Stents could offer a way to deliver drugs to a targeted portion of the digestive tract, but inserting any kind of stent into the GI tract can be tricky because digested food is continuously moving through the tract. To make this possibility more feasible, the MIT team came up with the idea of creating a stent that would be inserted temporarily, lodge firmly into the tissue to deliver its payload, and then be easily removed.
The stent they designed has two key elements – a soft, stretchy tube made of silicone-based rubber, and a plastic coating etched with needles that pop up when the tube is stretched.
“The novelty of our approach is that we used tools and concepts from mechanics, combined with bioinspiration from scaly-skinned animals, to develop a new class of drug-releasing systems with the capacity to deposit drug depots directly into luminal walls of tubular organs for extended release,” Babaee says. “The kirigami stents were engineered to provide a reversible shape transformation: from flat, to 3D, buckled-out needles for tissue engagement, and then to the original flat shape for easy and safe removal.”
In this study, the MIT team coated the plastic needles with microparticles that can carry drugs. After the stent is inserted endoscopically, the endoscope is used to inflate a balloon inside the tube, causing the tube to elongate. As the tube stretches, the pulling motion causes the needles in the plastic to pop up and release their cargo.
“It’s a dynamic system where you have a flat surface, and you can create these little needles that pop up and drive into the tissue to do the drug delivery,” Traverso says.
For this study, the researchers created kirigami needles of several different sizes and shapes. By varying those features, as well as the thickness of the plastic sheet, the researchers can control how deeply the needles penetrate into the tissue. “The advantage of our system is that it can be applied to various length scales to be matched with the size of the target tubular compartments of the gastrointestinal tract or any tubular organs,” Babaee says.
GI drug delivery
The researchers tested the stents by endoscopically inserting them into the oesophagus of pigs. Once the stent was in place, the researchers inflated the balloon inside the stent, allowing the needles to pop up.
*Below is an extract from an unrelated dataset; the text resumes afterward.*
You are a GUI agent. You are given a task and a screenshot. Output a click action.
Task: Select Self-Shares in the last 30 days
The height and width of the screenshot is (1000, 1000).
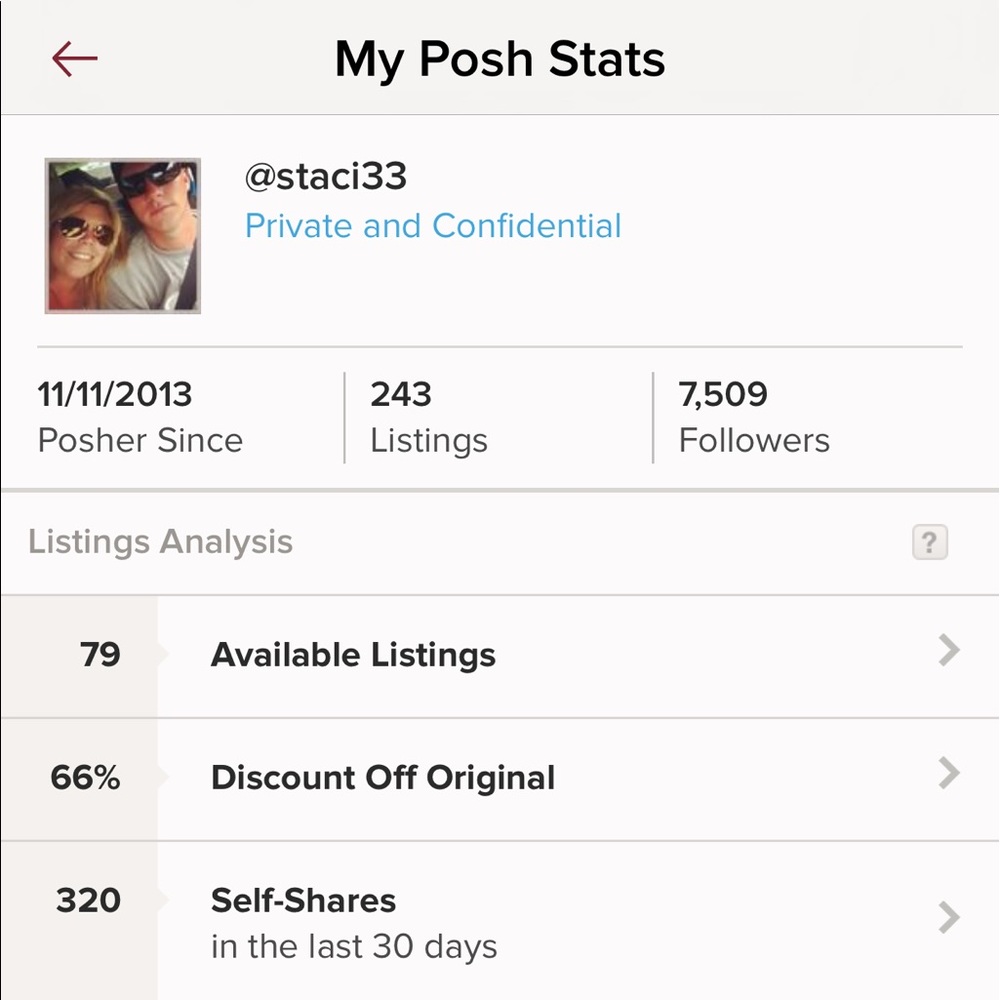pos(303,901)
The needles, which penetrated about half a millimetre into the tissue, were coated with microparticles containing a drug called budesonide, a steroid that is used to treat IBD and eosinophilic esophagitis.
Once the drug-containing particles were deposited in the tissue, the researchers deflated the balloon, flattening out the needles so the stent could be endoscopically removed. This process took only a couple of minutes, and the microparticles then stayed in the tissue and gradually released budesonide for about one week.
Depending on the composition of the particles, they could be tuned to release drugs over an even longer period of time, Traverso says. This could make it easier to keep patients on the correct drug schedule, because they would no longer need to take the drug themselves, but would periodically receive their medicine via temporary insertion of the stent. It would also avoid the side effects that can occur with systemic drug administration.
The researchers also showed that they could deliver the stents into blood vessels and the respiratory tract. They are now working on delivering other types of drugs and on scaling up the manufacturing process, with the goal of eventually testing the stents in patients.